**Zu erledigende Aufgabe:** Führe den Text über gelungene Trauerreden im Anschluss an seinen letzten Satz weiter.

**Ausgangstext:**
───

Angehörigen berichten mir oft, dass sie den Tag der Trauerfeier fürchten und froh sind, wenn dieser vorbei ist. Und der Moment des Abschieds von einem geliebten Menschen, gehört sicher zu den schwersten Augenblicken im Leben. Doch ich bin der Überzeugung, dass eine schöne Trauerfeier und eine gelungene Trauerrede in besonderem Maße dazu beitragen können, Trost zu spenden. Dass die Trauerfeier einen Raum des gemeinsamen Erinnerns bietet und somit ein ganz wichtiges Ritual im Trauerprozess ist.
Doch was macht eine gelungene Trauerrede aus?
Bei der Trauerfeier meines Vaters hatte ich das Gefühl eine Rede zu hören, in der es um alles, aber nicht um meinen Vater ging. Dass der vorgetragene Text um Inhalte aus unserem Gespräch gefüllt wurde, aber mein Vater nicht im Mittelpunkt stand. Ich habe damals nichts aus dieser Rede für mich mitnehmen können und keinerlei Hoffnung daraus schöpfen können. Deshalb sind mir die folgenden Punkte ganz besonders wichtig:
1. Der verstorbene Mensch steht im Mittelpunkt
Eine Trauerrede ist für mich kein allgemeiner Text über Verlust, sondern ein individuelles Portrait des Verstorbenen. Die wichtigste Aufgabe der Rede ist es, die Einzigartigkeit und die Persönlichkeiten des verstorbenen Menschen zu zeichnen. Es geht für mich nicht darum, einen vollständigen Lebenslauf aufzulisten, sondern die wichtigsten Elemente des Lebens, die besonderen Momente, die Charakterzüge und die schönen Geschichten herauszustellen, die diesen Menschen unverwechselbar gemacht haben.
Ein solches Portrait kann Facetten aufzeigen, die vielleicht nicht alle kannten: die kleinen, liebenswerten Macken, die tiefen Überzeugungen oder die Art, wie dieser Mensch die Welt gesehen hat. Und dabei versuche ich, diesen Menschen aus unterschiedlichen Perspektiven zu betrachten. Meine Reden sind geprägt von den kleinen persönlichen Geschichten und Erinnerungen, die dabei helfen, ein klares Bild vor Augen zu haben.
2. Die Zugehörigen erhalten ein Bild der Hoffnung
Mir ist es wichtig, dass die Zugehörigen mit einem positiven Gefühl aus der Trauerfeier raus gehen. Dass sie inmitten der Traurigkeit ein wenig Hoffnung und Trost erhalten. Deshalb versuche ich immer ein Bild zu schaffen, einen Gedanken zu formulieren oder eine Metapher zu kreieren, die den Zugehörigen ein positives Bild mitgibt, was im Herzen bleibt.

───

**Einträge:**
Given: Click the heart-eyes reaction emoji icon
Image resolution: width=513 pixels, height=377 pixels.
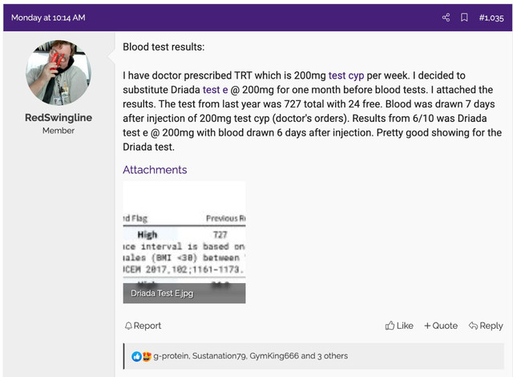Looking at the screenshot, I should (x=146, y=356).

───

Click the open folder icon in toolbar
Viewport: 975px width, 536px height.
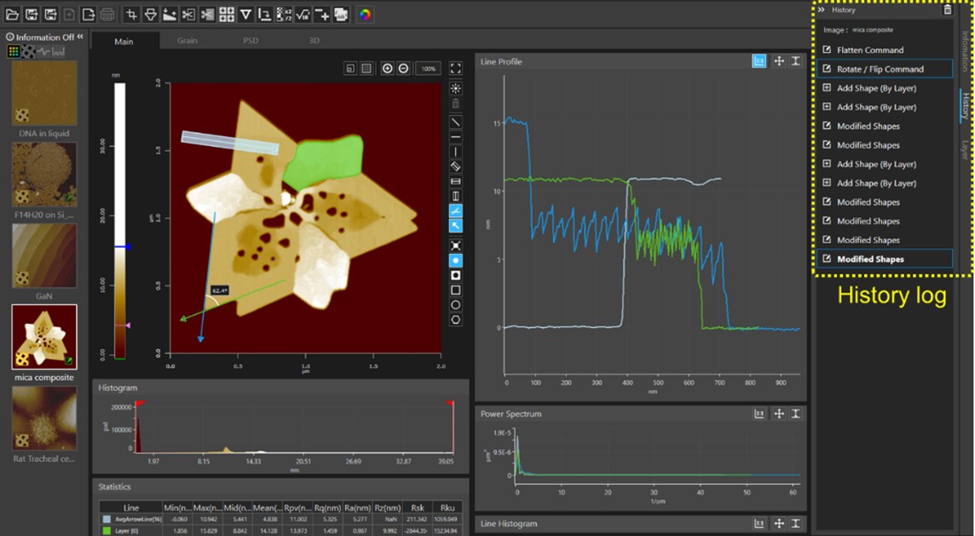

───

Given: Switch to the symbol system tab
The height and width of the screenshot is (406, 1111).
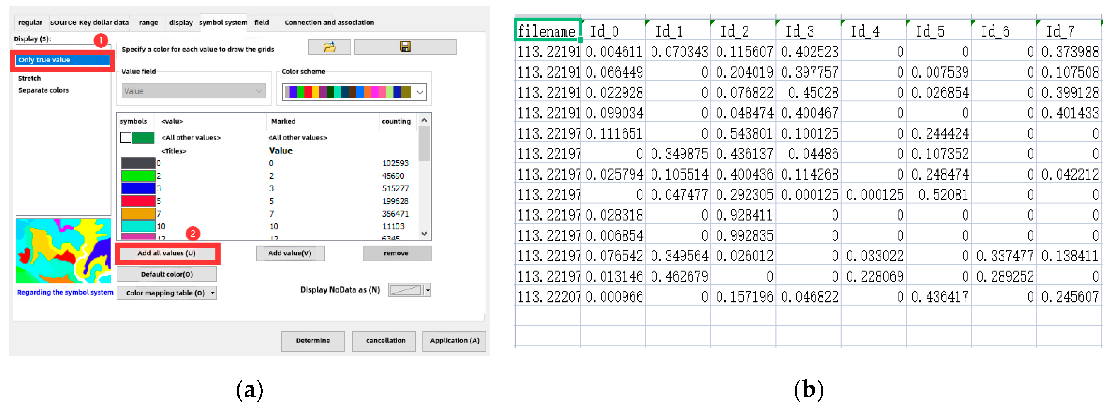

───

**Ergebnis der Übung:**
Ein solches Bild könnte sein, den geliebten Menschen als Baum zu sehen, dessen Wurzeln tief in uns verankert sind. Deren Blätter wie kleine Erinnerungen sind, die, auch wenn sie vielleicht schon gefallen sind, der Nährboden für so viel Neues sein können. Wichtig ist, dass dieses Bild zu dem Menschen passt, über den ich spreche.
3. Ein Lächeln inmitten der Trauer
Trauer ist schwer, und doch gibt es auch in den dunkelsten Momenten Raum für Licht und Leichtigkeit. Für mich ist es von großer Bedeutung, dass es in jeder Trauerrede mindestens einen Moment gibt, in dem man schmunzeln oder sogar leise oder auch laut lachen kann. Denn für mich gehören zur Trauer alle Gefühle. Und auch die schönen und lustigen Momente mit dem verstorbenen Menschen, dürfen auf einer Trauerfeier Platz bekommen. Nicht, um die Trauer zu überdecken, sondern um die Liebe und Freude sichtbar zu machen.
Vielleicht ist es eine Anekdote über einen lustigen Moment oder ein Missgeschick, über das man später gemeinsam gelacht hat. Diese Momente des Lächelns erinnern uns daran, dass der geliebte Mensch nicht nur Traurigkeit hinterlässt, sondern auch schöne, freudige Erinnerungen, die uns ein Leben lang begleiten.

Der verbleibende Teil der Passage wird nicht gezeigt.